After this introduction, the question of the famine that was raging in Makkah has been discussed. As already mentioned, this famine had occurred on the Holy Prophet's prayer, and he had prayed for it so that when the calamity befell it would break the stubbornness of the disbelievers and then they would listen to the rebuke. It looked as if this expectation was being fulfilled to some extent, for some of the most stubborn enemies of the Truth, on account of the severity of the famine, had cried out: "O Lord, avert this torment from us and we will believe." At this, on the one hand, the Holy Prophet has been foretold: "These people will not learn any lesson from such calamities. When they have turned away from the Messenger, whose life, character, works and speech clearly show that he is Allah's true Messenger, how will a mere famine help remove their disbelief?" On the other, the unbelievers have been addressed, so as to say : "You lie when you say that you will believe as soon as the torment is removed from you. We shall just remove it to see how sincere you are in your promise. There is a graver disaster about to fall upon you. You need a much more crushing blow: minor misfortunes cannot set you right."

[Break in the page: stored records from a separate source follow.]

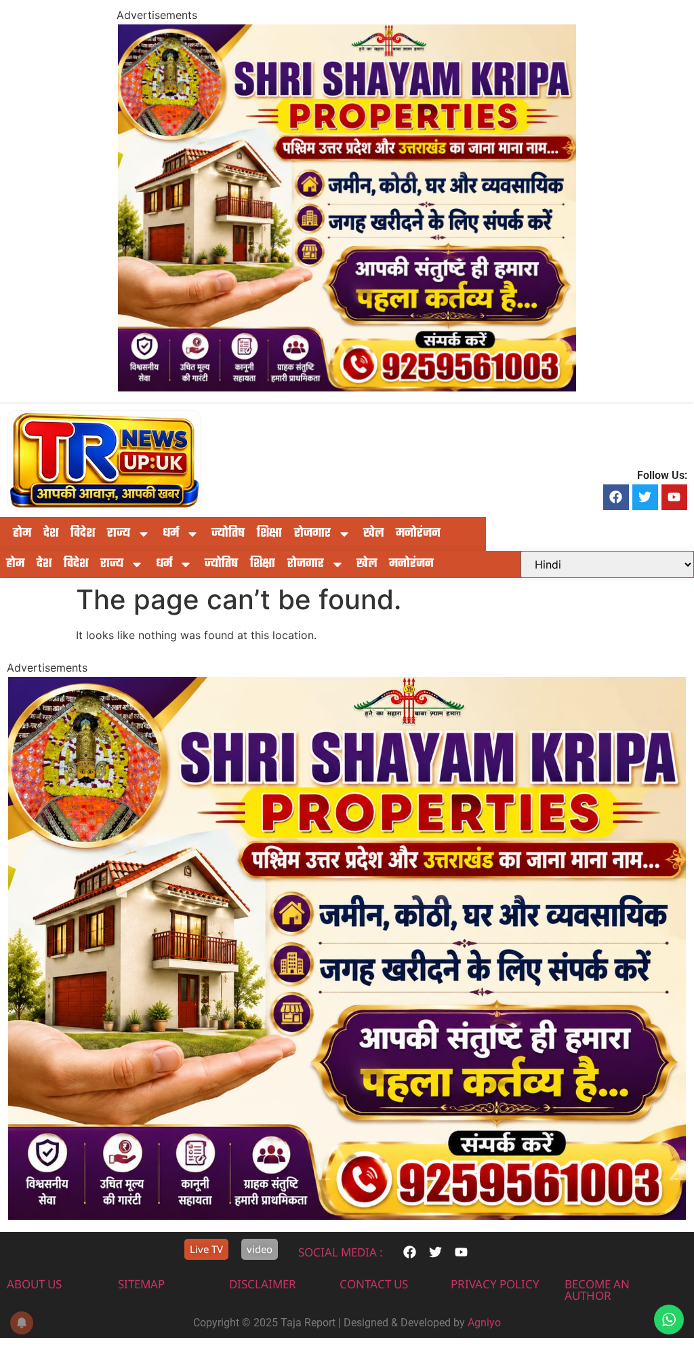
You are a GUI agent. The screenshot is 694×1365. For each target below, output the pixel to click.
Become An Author (597, 1289)
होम (22, 533)
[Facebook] (616, 497)
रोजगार (312, 533)
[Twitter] (645, 497)
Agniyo (484, 1322)
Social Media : (340, 1252)
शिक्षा (269, 533)
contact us (374, 1284)
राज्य (118, 533)
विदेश (82, 533)
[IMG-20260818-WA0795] (347, 387)
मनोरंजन (418, 533)
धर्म (171, 533)
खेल (373, 533)
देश (50, 533)
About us (34, 1284)
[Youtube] (674, 497)
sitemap (141, 1284)
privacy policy (495, 1284)
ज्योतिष (228, 533)
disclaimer (262, 1284)
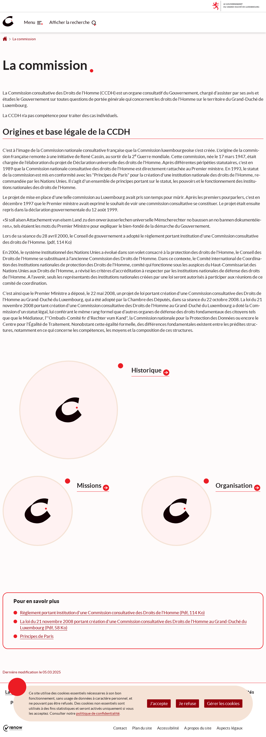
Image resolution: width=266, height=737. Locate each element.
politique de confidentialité (97, 713)
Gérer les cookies (223, 703)
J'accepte (159, 703)
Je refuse (187, 703)
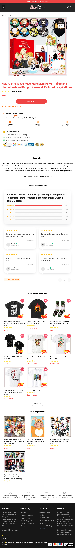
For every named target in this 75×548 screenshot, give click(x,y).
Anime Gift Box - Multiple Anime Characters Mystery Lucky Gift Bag (59, 441)
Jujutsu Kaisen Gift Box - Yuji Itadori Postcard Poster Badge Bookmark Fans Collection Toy (13, 477)
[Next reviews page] (69, 280)
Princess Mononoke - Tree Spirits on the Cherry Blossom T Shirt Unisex (13, 392)
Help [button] (71, 545)
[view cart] (71, 7)
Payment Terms (44, 518)
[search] (68, 7)
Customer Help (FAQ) (45, 526)
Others (10, 15)
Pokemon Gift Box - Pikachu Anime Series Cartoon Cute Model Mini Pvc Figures (14, 441)
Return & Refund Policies (46, 520)
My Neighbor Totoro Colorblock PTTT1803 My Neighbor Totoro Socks (59, 323)
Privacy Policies (25, 518)
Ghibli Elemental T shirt (34, 390)
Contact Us (42, 523)
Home (4, 15)
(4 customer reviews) (16, 91)
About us (23, 512)
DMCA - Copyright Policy (28, 521)
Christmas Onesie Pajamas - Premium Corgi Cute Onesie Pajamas (35, 441)
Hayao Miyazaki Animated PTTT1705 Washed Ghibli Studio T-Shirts (14, 323)
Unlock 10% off (4, 539)
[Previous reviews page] (60, 280)
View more (37, 404)
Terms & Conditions (27, 515)
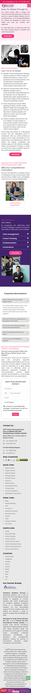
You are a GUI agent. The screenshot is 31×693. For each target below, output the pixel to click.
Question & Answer (11, 511)
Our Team (8, 524)
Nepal (7, 569)
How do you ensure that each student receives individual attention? (14, 326)
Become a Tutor (10, 513)
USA (6, 577)
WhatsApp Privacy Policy (13, 493)
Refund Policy (9, 483)
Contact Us (8, 508)
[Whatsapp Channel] (14, 460)
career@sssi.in (10, 453)
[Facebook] (4, 460)
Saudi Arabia (9, 556)
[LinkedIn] (11, 460)
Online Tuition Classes (12, 541)
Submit (15, 414)
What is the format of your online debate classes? (12, 300)
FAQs (7, 519)
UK (6, 579)
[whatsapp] (28, 678)
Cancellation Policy (11, 486)
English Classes (10, 470)
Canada (7, 561)
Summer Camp (10, 478)
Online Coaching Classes (13, 544)
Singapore (8, 559)
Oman (7, 564)
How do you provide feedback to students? (12, 340)
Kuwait (7, 567)
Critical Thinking (10, 238)
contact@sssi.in (10, 2)
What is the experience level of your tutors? (13, 333)
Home (7, 531)
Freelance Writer (10, 521)
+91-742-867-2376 (24, 2)
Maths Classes (10, 468)
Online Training (10, 536)
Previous (3, 194)
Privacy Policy (9, 488)
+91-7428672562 (11, 450)
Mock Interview (10, 534)
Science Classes (10, 473)
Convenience (8, 247)
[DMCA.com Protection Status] (22, 460)
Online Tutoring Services (13, 546)
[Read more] (15, 691)
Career (7, 516)
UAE (6, 574)
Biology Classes (10, 476)
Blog (6, 501)
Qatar (7, 572)
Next (27, 194)
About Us (8, 481)
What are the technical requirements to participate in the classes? (14, 320)
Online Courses (10, 539)
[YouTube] (9, 460)
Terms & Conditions (11, 491)
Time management (11, 234)
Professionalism (9, 243)
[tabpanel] (15, 194)
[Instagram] (6, 460)
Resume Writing (10, 503)
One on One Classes (11, 549)
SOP (6, 506)
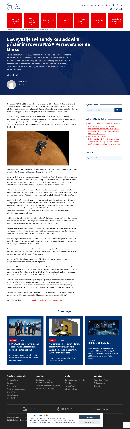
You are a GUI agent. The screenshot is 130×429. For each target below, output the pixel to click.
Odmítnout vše (89, 422)
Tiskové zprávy (99, 383)
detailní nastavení (69, 422)
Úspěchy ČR (11, 398)
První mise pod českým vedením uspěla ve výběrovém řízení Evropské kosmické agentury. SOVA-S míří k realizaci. (105, 131)
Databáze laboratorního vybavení (48, 386)
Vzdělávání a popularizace (16, 389)
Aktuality (68, 383)
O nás (84, 5)
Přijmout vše (89, 417)
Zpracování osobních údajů (75, 380)
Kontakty (94, 5)
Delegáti (97, 386)
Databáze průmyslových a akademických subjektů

In this very connection, a reference has been made a little below to Pharaoh and his people, implying that those people also had met with precisely the same trial as the chiefs of the disbelieving Quraish are now afflicted. To them also a similar noble and honorable Messenger had come; they also had seen those express pointers and signs which clearly showed that he had been appointed by Allah; they also had gone on witnessing one sign after the other but they did not give up their stubbornness, till at last they made up their mind to put an end to the Messenger's life, and they met their doom, which has since become an object lesson for the people for ever.
After this the theme of the Hereafter has been taken up, which the disbelievers of Makkah vehemently denied. They said: "We have never seen anyone rising back to life after death. Raise our forefathers back to life if you are true in your claim about the life hereafter." In response to this, two arguments for the Hereafter have been presented briefly:
- That the denial of this creed has always proved destructive for the morals
- That the universe is not a plaything of a thoughtless deity, but it is a wise system and no work of wisdom is ever vain or useless.
Then the disbelievers' demand to bring their forefathers back to life has been answered, thus: "This cannot be done every day to meet the demand of the individuals, but Allah has appointed a time when He will resurrect all mankind simultaneously and will subject them to accountability in His Court. If one has to protect oneself there, one should think about it here. For no one will be able to save himself there by his own power, nor by the power of any one else."
In connection with this Court of Allah, mention has been made of the fate of those who will be declared as culprits and of the rewards of those who will be declared as successful. The discourse has been concluded with this warning: "This Quran has been revealed in simple language in your own tongue so that you may understand it; yet if you do not understand it and insist on seeing your evil end, you may wait; Our Prophet too is waiting. Whatever is to happen, will happen at its own appointed time."